We don't claim this is novel — it's straight out of Google's SRE workbook and the on-call research community's consensus (Rootly, FireHydrant, Atlassian, PagerDuty, Catchpoint, the lot). What's novel is that it's on by default. We chose the small-set-shipped-with-courage path. If you want the kitchen-sink set, you'll have to copy them in by hand.

The audit, again

If you're not switching tools and just want to fix what you have: the audit from the pillar post is the next read. Three steps:

1. Print last week's alerts. Mark each as urgent / actionable / imminent — three checkboxes per row.
2. Delete every rule that fired more than 20 times last month and was ignored.
3. Add an owner to every remaining rule.
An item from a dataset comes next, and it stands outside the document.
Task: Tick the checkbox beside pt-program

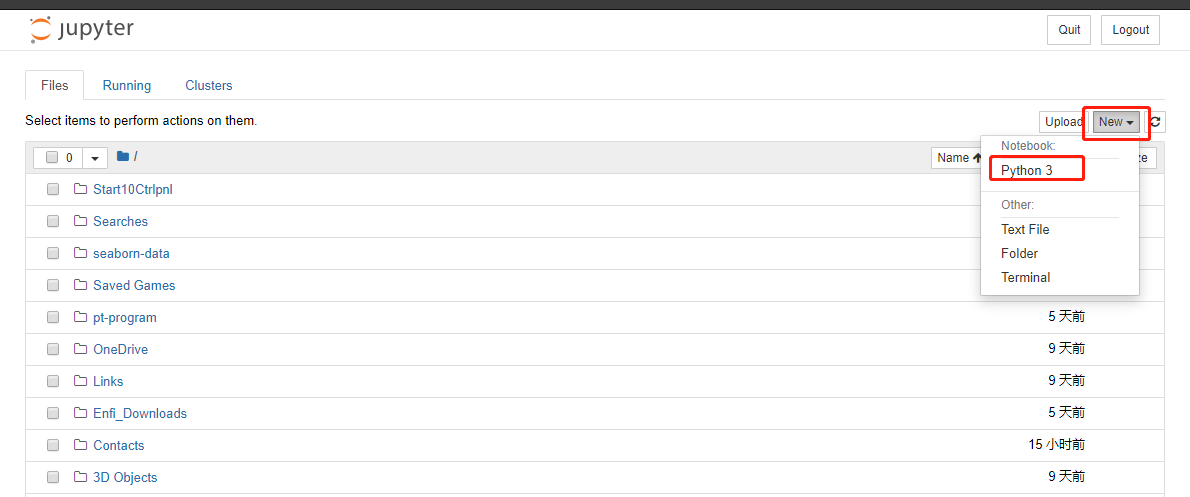Action: click(x=53, y=317)
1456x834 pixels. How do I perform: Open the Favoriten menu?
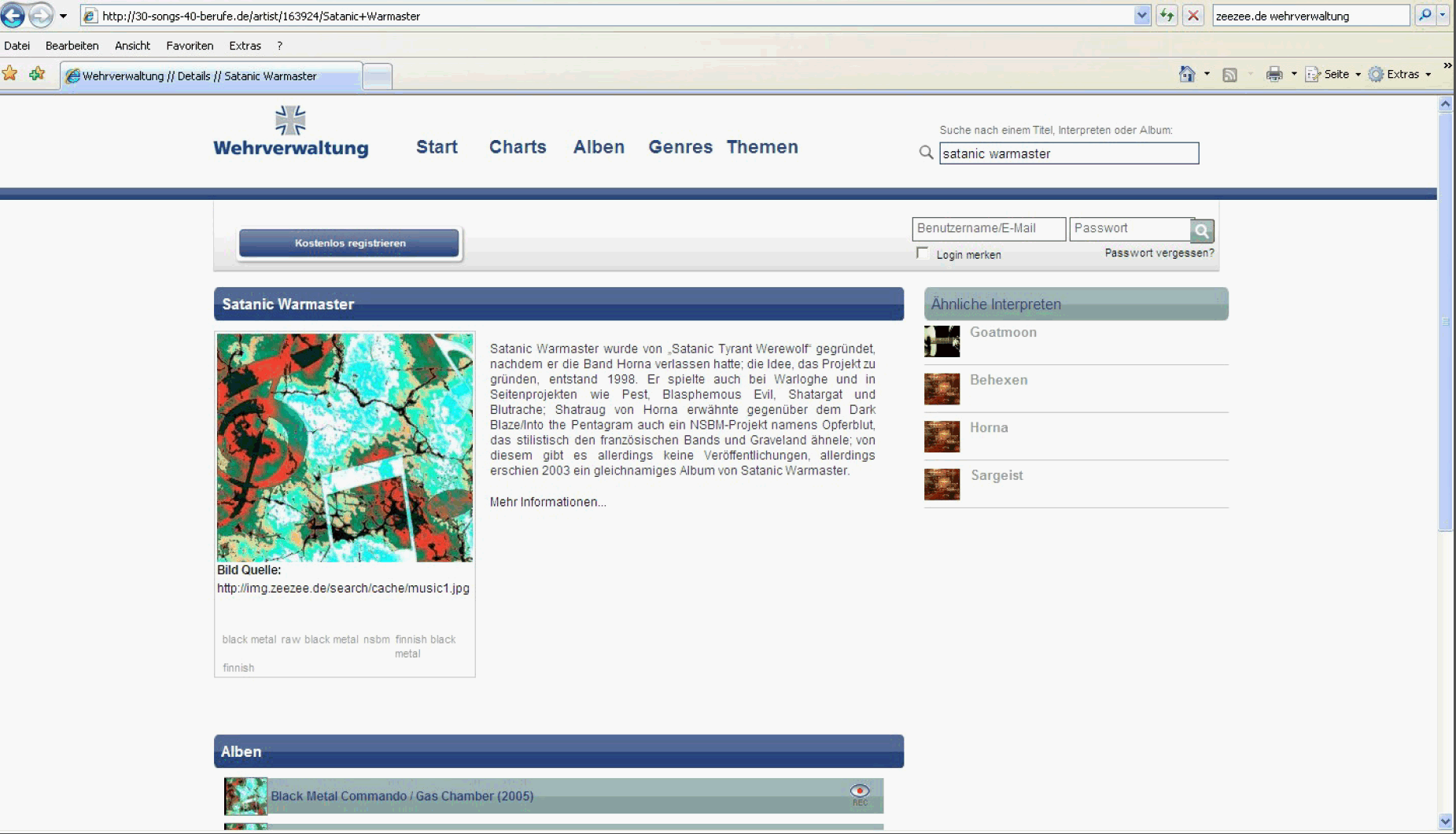[x=190, y=46]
No-owner rules expire after 30 days.

The honest conversation is: most teams already know which 50% of their rules are noise. They keep them because deleting them feels risky. The risk of keeping them, integrated over a year, is higher than the risk of deleting them. Pick a Friday afternoon and do it.

Closing

Tuned-by-default isn't a feature on a slide. It's a posture. It says: we'd rather ship a quiet product on day one and have you in a healthy place on year three, than ship a loud product on day one and have you burnt out on year three. The five defaults are the operating manual.

If your current vendor ships the kitchen-sink defaults and the on-call rotation hates them, the fastest fix is the audit above. The slower fix is moving to a tool that doesn't make you re-tune from scratch — that's the Sutrace use-case page and the Datadog comparison. The third post in the cluster, after-hours interruption load, covers the off-hours dimension that this post doesn't.

Five defaults. Ship the small set. Quiet wins.